Si usted pudiera nacer de nuevo, ¿quién le gustaría ser? Esta es una pregunta muy manoseada, que le es formulada casi como una obligación por muchos periodistas a las personas que están entrevistando, trátese de artistas, deportistas, académicos, políticos o lo que fuere.
La repuesta, en la mayoría de los casos es: Me gustaría volver a ser yo mismo (o yo misma).
¿Hasta dónde es sincera la gente cuando responde así? Generalmente, todos hemos sentido alguna vez admiración (o envidia, talvez) por un personaje al que, allá en lo más profundo de nuestro ser, quisimos imitar.
Pudo haber sido un ser de ficción, o una figura de la Historia antigua, o algún coetáneo que por alguna razón nos roba la atención.

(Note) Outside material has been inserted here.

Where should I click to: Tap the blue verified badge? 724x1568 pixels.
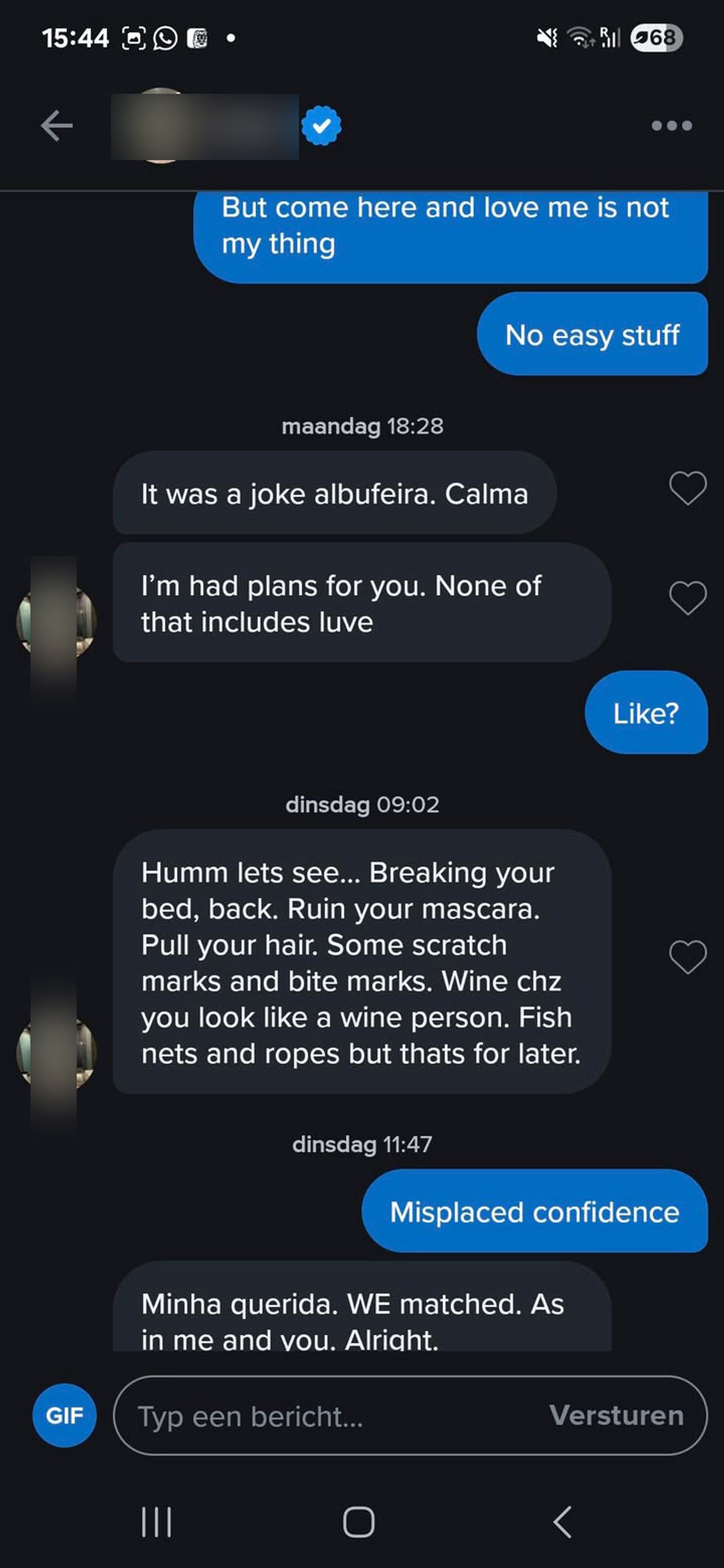point(322,126)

O sencillamente, idealizamos a un sujeto inexistente y queremos meternos dentro de su pellejo. Aunque no descarto del todo la posibilidad de que existan personas que, aún pudiendo realizar el milagro, no se cambien por nada ni por nadie.
Lo que nadie podrá negarme es que todos y cada uno de nosotros -quizás con algunas raras excepciones- asumimos de vez en cuando poses para presentarnos de un modo diferente a lo que es nuestra verdadera y auténtica personalidad.
Es muy posible que no nos demos cuenta de ello, pero con frecuencia somos actores de teatro que, como los de la antigüedad, nos cubrimos el rostro con una mascara social, o política, para desviar la atención de los demás en una determinada dirección.
No lo neguemos, seamos sinceros. A veces sobreactuamos gesticulando o con artificiales inflexiones de la voz, o soltamos una carcajada sin tener deseos de reír, solo para impresionar al interlocutor, para seducir a una dama o para demostrar cultura, por ejemplo.
Pero hay que tener cuidado con esas máscaras, no vaya a ser cosa de que acaben por sobreponerse a nuestra identidad y terminemos por dejar de ser nosotros mismos.
Total, que más vale ser uno mismo con sus defectos, y no ser otro con las deficiencias de otro.